[Items from a data source]
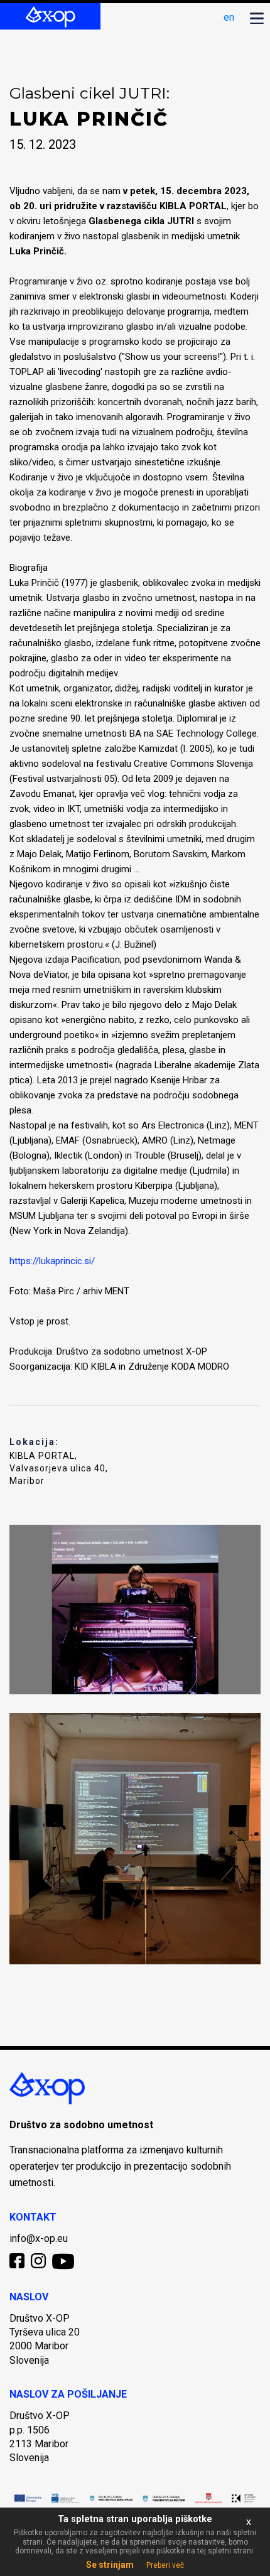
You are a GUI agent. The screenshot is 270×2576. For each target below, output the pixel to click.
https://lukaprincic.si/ (52, 1261)
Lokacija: (34, 1441)
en (229, 17)
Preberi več (165, 2565)
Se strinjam (110, 2565)
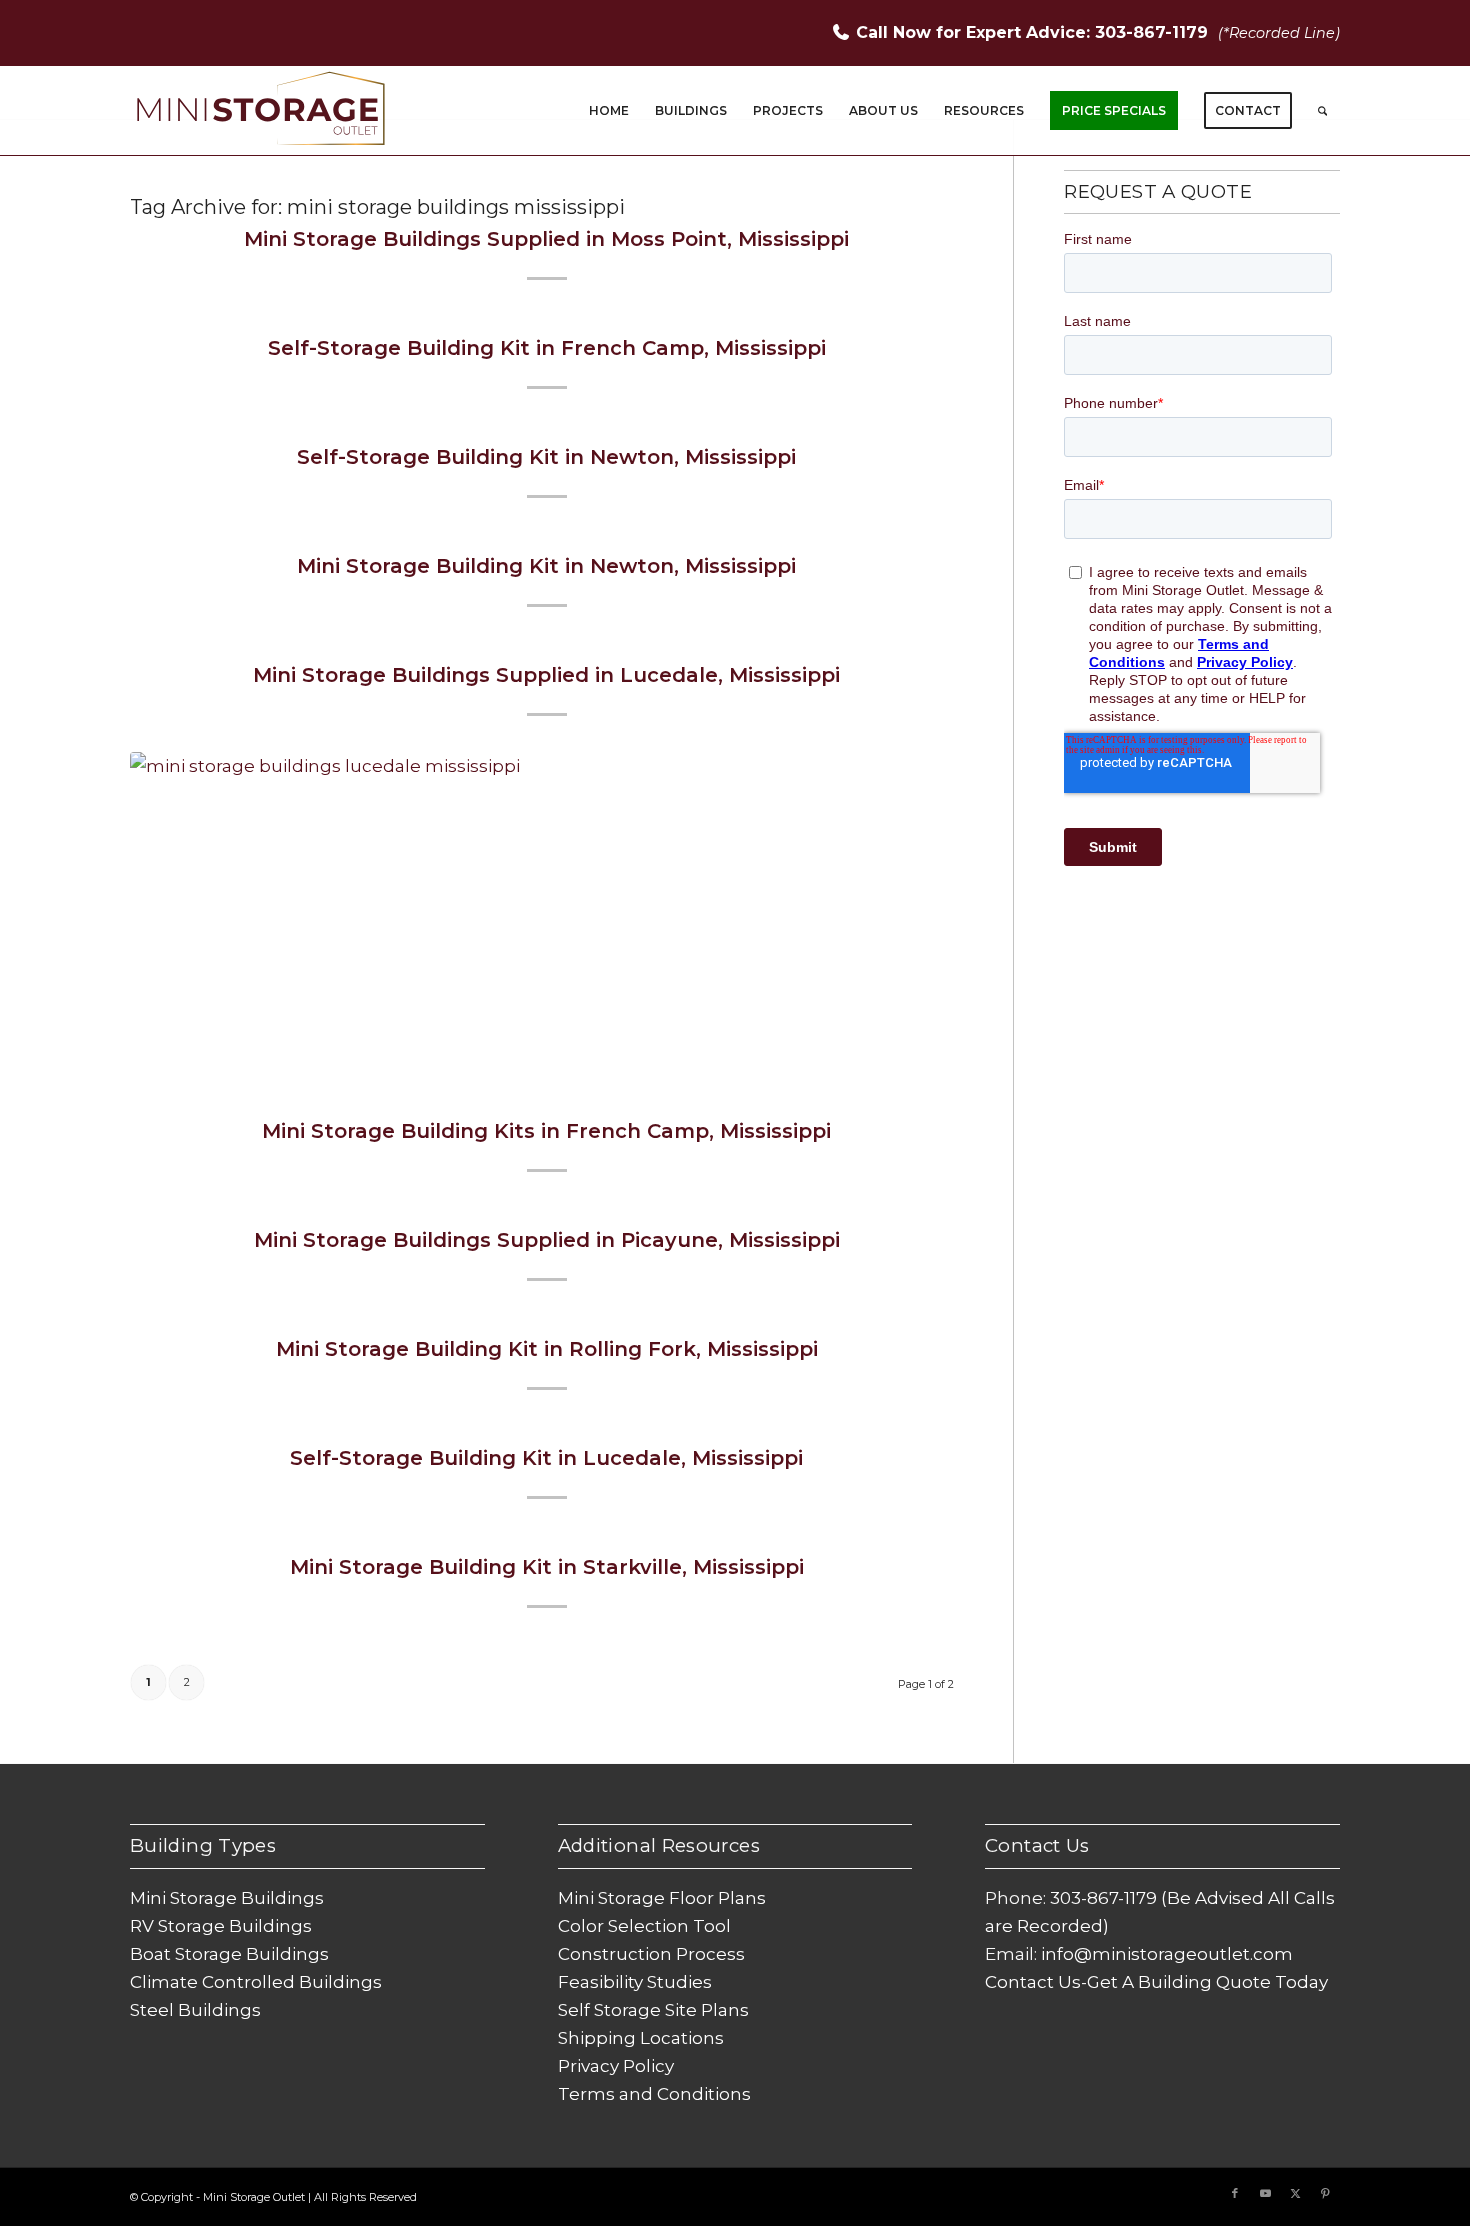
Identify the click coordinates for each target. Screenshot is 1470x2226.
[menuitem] (609, 111)
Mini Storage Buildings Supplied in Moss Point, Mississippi (546, 239)
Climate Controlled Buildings (256, 1982)
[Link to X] (1295, 2193)
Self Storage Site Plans (653, 2010)
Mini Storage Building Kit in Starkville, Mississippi (547, 1567)
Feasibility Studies (635, 1982)
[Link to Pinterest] (1325, 2193)
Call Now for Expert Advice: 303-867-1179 (1034, 32)
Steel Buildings (195, 2010)
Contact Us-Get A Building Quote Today (1156, 1982)
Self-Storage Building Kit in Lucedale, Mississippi (546, 1458)
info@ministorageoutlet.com (1167, 1954)
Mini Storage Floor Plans (662, 1898)
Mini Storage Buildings (227, 1898)
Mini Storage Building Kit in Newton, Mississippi (546, 566)
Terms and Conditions (654, 2094)
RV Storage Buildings (221, 1926)
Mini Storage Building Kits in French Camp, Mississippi (546, 1131)
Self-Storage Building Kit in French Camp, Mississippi (547, 348)
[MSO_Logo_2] (262, 111)
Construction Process (651, 1954)
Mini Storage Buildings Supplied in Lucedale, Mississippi (546, 675)
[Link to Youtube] (1265, 2193)
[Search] (1322, 111)
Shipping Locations (641, 2038)
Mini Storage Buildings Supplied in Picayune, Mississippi (547, 1240)
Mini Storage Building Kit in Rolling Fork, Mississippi (547, 1349)
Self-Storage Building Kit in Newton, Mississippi (546, 457)
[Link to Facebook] (1235, 2193)
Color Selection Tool (644, 1926)
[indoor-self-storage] (546, 910)
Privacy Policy (616, 2066)
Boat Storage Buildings (229, 1954)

## ASSIGNMENT
Copy out, word for word, the part of the entries above that begins at the line with "Feasibility Studies (635, 1982)" and ends at the line with "Self-Storage Building Kit in Lucedale, Mississippi", including both.

## TASK OUTPUT
Feasibility Studies (635, 1982)
[Link to Pinterest] (1325, 2193)
Call Now for Expert Advice: 303-867-1179 (1034, 32)
Steel Buildings (195, 2010)
Contact Us-Get A Building Quote Today (1156, 1982)
Self-Storage Building Kit in Lucedale, Mississippi (546, 1458)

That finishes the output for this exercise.